Les obstacles ont été regroupés en fonction des catégories suggérées décrites par Sanmartin et coll. (2002) et utilisées dans l’article par Sunderland et Findlay (2013). Les circonstances personnelles comprennent les catégories de réponse suivantes : le répondant ne savait pas où obtenir le type d’aide nécessaire, il n’a pas trouvé le temps de s’en occuper, le travail l’en a empêché, il ne faisait pas confiance au système de soins de santé, il n’avait pas les moyens financiers, son assurance ne couvrait pas les frais, il avait peur de ce que les autres pourraient penser et « autre ». Les caractéristiques du système de soins de santé comprennent les catégories de réponse suivantes : l’aide n’était pas disponible et problèmes de langue. La troisième catégorie était que le répondant préférait se débrouiller seul.

Les répondants pouvaient déclarer plus d’un type de besoin ou d’obstacles, de sorte que les estimations pour ces indicateurs ne sont pas exclusives au sein de la population (elles peuvent totaliser plus de 100 %).

Références

Mawani F., & Gilmour H. (2010).

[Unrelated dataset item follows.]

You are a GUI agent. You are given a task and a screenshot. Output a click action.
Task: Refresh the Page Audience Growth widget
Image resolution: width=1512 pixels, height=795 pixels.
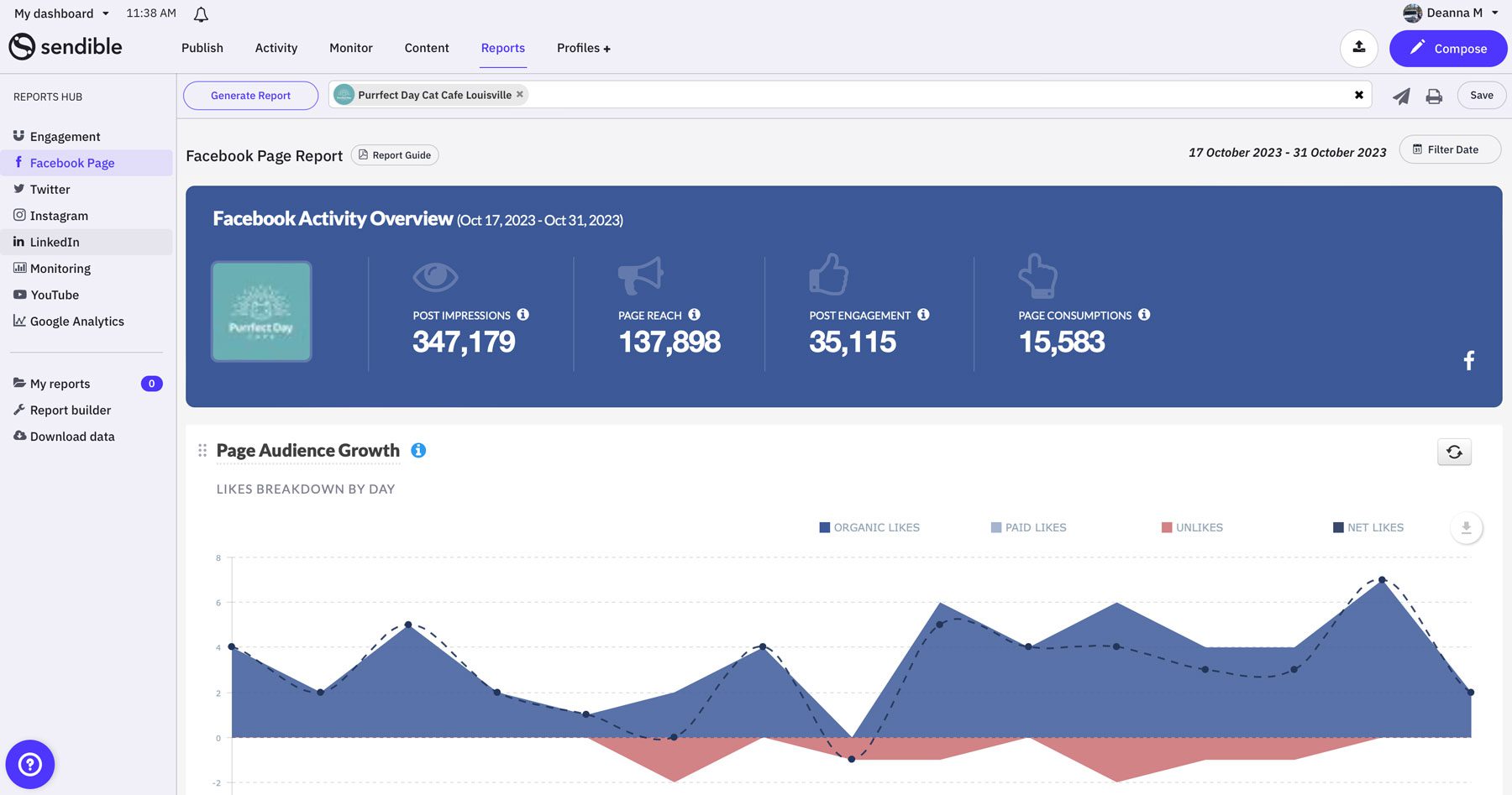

Validation de l’autoévaluation de la santé mentale. Rapports sur la santé, numéro 82-003-X au catalogue.

Prokopenko E., & C. Kevins. (2020). Vulnérabilités liées à la COVID-19 chez les Canadiens et les Canadiennes LGBTQ2+. Des données aux connaissances, pour bâtir un Canada meilleur, numéro 45-28-0001 au catalogue.

Sanmartin, C., C. Houle, S. Tremblay, & J-M. Berthelot. (2002). Besoins non satisfaits de soins de santé : évolution. Rapports sur la santé. Catalogue Statistique Canada 13(3): p. 15-21.

Statistique Canada. (2020a). Expérience de la discrimination pendant la pandémie de COVID-19.

Statistique Canada. (2020b). Répercussions sur les immigrants et les personnes désignées comme minorités visibles. Statistique Canada, 11-631-X.

Sunderland, A., & L.C., Findlay. (2013). Besoins perçus de soins de santé mentale au Canada : résultats de l'Enquête sur la santé dans les collectivités canadiennes – Santé mentale (2012). Rapports sur la santé. Statistique Canada, numéro 82-003-X au catalogue, Vol. 24, no 9.